Gwinnett erupts for seven runs in seventh, routs Memphis 10-3
Gwinnett was held to two hits through six, then detonated for seven runs in the seventh and never looked back in a 10-3 win over Memphis.

Gwinnett spent six innings waiting for a crack in Memphis, then ripped the game open in one ruthless seventh. The Stripers scored seven times in the frame, piled up five doubles and a home run, and turned a tense afternoon at AutoZone Park into a 10-3 rout that evened the six-game series at 1-1 and gave Gwinnett its first win over the Redbirds this season.
The seventh started with Chadwick Tromp driving in the first run on a double, and DaShawn Keirsey Jr. followed with another RBI double to keep the pressure on. Brewer Hicklen added an RBI single, Jim Jarvis ripped a two-run double, and Aaron Schunk finished the burst with a two-run homer, his fourth of the season. By the time the inning ended, Gwinnett had its biggest run-scoring inning of the year and Memphis had no way to stop the bleeding.

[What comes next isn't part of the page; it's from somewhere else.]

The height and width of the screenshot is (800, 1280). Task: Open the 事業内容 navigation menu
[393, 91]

That was the swing point, because the game had been tight until then. Memphis had taken a 1-0 lead in the second when Jimmy Crooks reached on an error and later scored on a double-play groundout, and Gwinnett was still stuck on just two hits through six innings. Anthony Molina kept the Stripers within reach with a solid start, allowing one unearned run over 4.1 innings, and Hunter Stratton earned the win with a scoreless sixth. Once Gwinnett’s lineup found daylight, the pitching advantage Memphis had built evaporated fast.

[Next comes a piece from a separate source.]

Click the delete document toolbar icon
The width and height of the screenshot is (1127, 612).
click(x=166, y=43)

Quinn Mathews, a 25-year-old left-hander and one of Memphis’ most prominent arms, was excellent in defeat. He struck out eight over five scoreless, one-hit innings, but the Redbirds never got him any cushion, and one inning later they were chasing a game that had already slipped away. That is the danger with Gwinnett right now: if the lineup gets one clean inning, it can turn competitive baseball into a rout in a hurry.

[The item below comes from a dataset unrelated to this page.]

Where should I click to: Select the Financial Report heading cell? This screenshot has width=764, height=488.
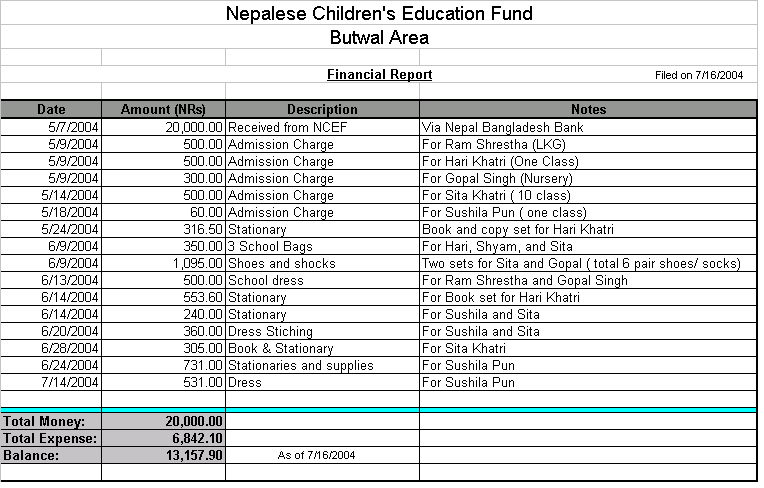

Jarvis continued his own heater with a three-hit afternoon, extending his season-opening on-base streak to 17 games. Over that stretch, he was hitting .394/.481/.576, the kind of production that keeps forcing a look upward. Schunk finished with a game-high three RBIs and was batting .357 with three home runs, eight RBIs and a 1.101 OPS in seven road games, another reminder that Gwinnett’s middle order has the kind of pop that can flip a game in one swing. The Stripers finished with 14 hits and 10 runs, both season highs, and carried that surge into Thursday’s finale, set for 7:45 p.m. ET back at AutoZone Park.